Impacts of Vehicle Sharing with Driverless Cars on Urban Transport

  • Markus Friedrich
  • Maximilian HartlEmail author
  • Christoph Magg
Conference paper
Part of the Communications in Computer and Information Science book series (CCIS, volume 889)


Autonomous vehicles (=AV) enabling driverless transport may change the ways of traveling and traffic volumes dramatically. To estimate potential impacts of AV on traffic in an urban area nine scenarios are examined, varying the rate of carsharing, ridesharing and the availability of rail services. The number of required vehicles, vehicle kilometers and the necessary number of parking spaces quantify each scenario.

The study builds on an existing travel demand model of the Stuttgart Region. An algorithm extends this model for bundling person trips in ridesharing systems and by an algorithm for vehicle blocking. The results show that the size of the car fleet can be reduced considerably.
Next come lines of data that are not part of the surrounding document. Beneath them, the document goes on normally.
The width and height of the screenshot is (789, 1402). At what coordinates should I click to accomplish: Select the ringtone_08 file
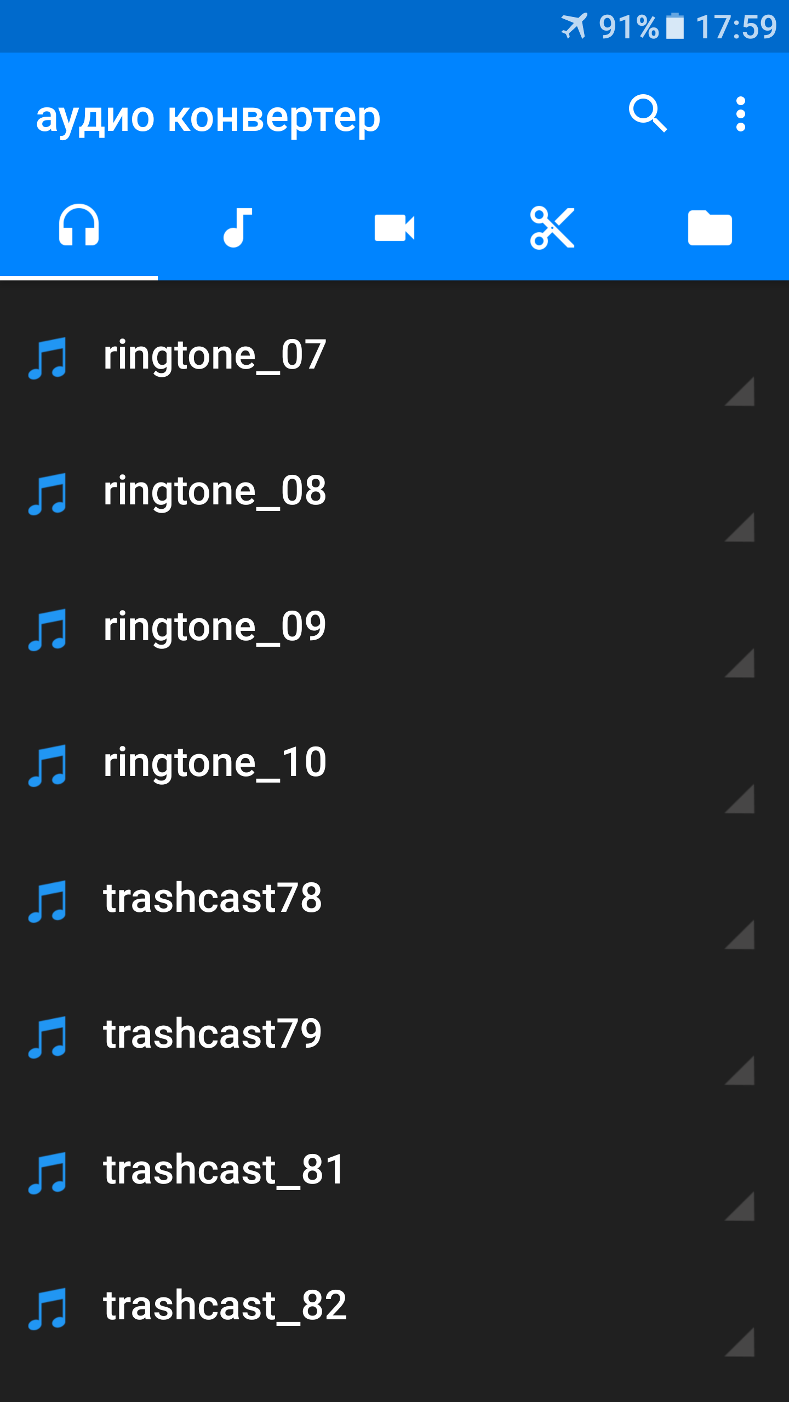[x=395, y=491]
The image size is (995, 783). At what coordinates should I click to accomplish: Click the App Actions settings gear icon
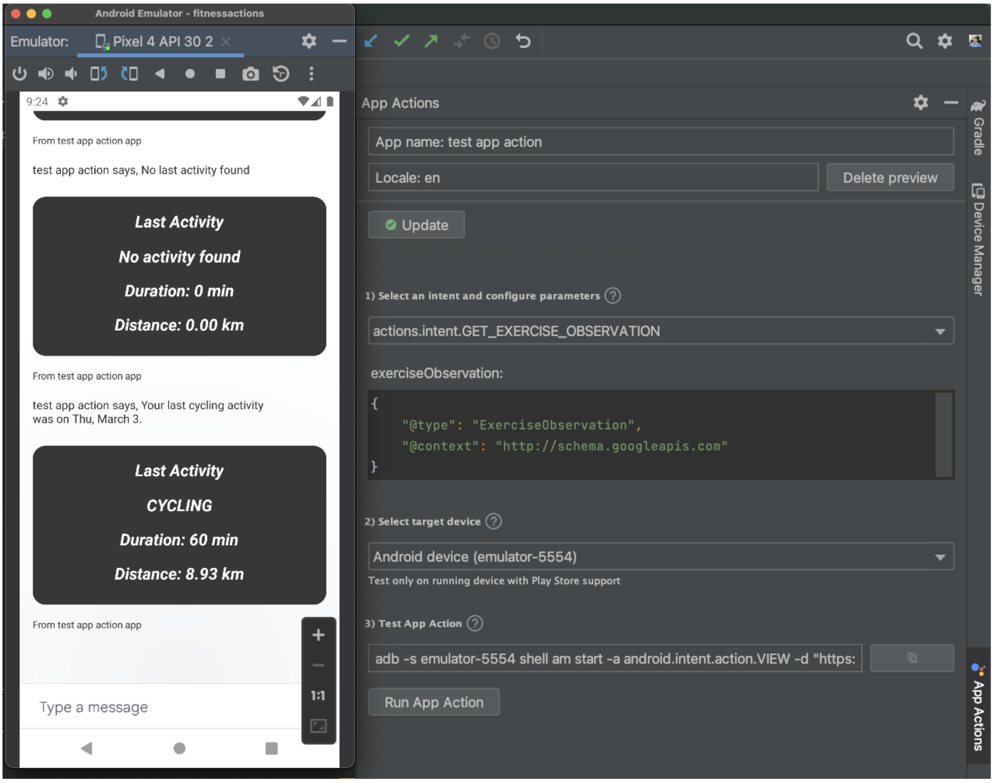point(921,102)
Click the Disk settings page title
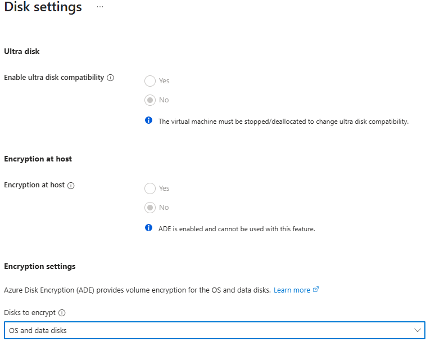This screenshot has width=444, height=346. point(43,7)
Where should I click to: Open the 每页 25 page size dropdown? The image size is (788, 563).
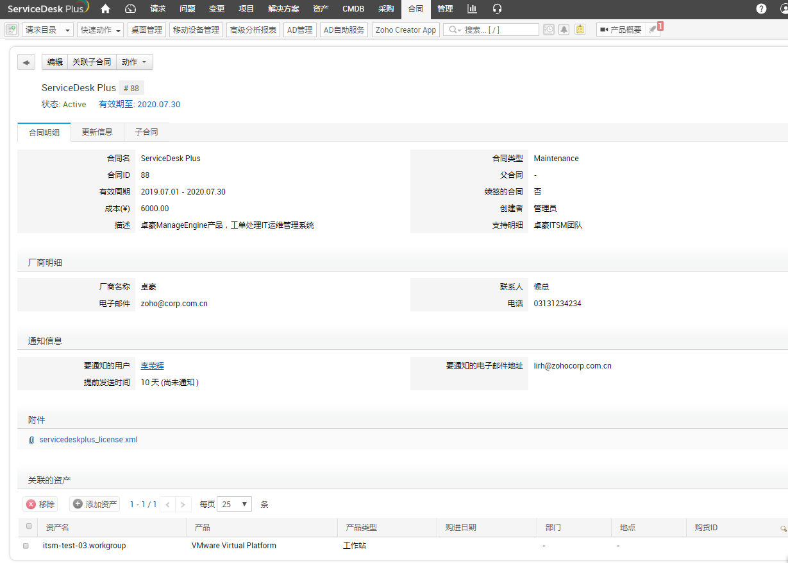click(234, 505)
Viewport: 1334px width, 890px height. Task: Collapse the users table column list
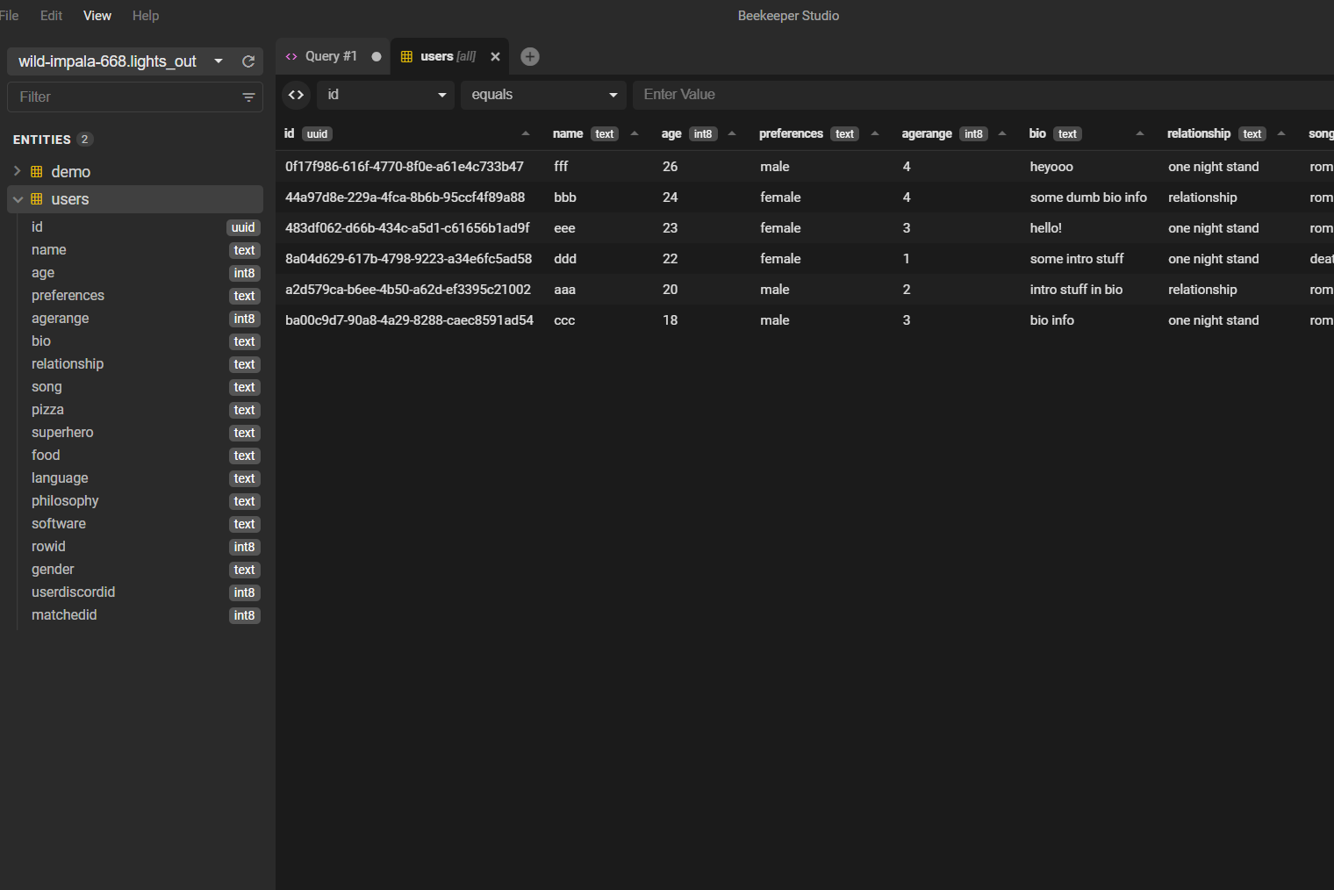(x=18, y=199)

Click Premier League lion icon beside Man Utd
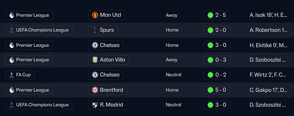(11, 15)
The vehicle kilometers traveled in the network, can only be reduced in cases where most travelers use ridesharing instead of carsharing or privately owned cars. However, an increase of the car kilometers traveled is more likely and may lead to a lower quality of traffic flow.


Autonomous vehicle Automated driving Self-driving car Carsharing Ridesharing Public transport 



The research project MEGAFON was financed by the Ministry for Transport of the Land Baden-Württemberg, the VDV (Association of German Transport Companies), the public transport operator SSB (Stuttgarter Straßenbahnen AG) and the transport association VVS (Verkehrs- und Tarifverbund Stuttgart). The Stuttgart Region (VRS) provided the database for the calculations.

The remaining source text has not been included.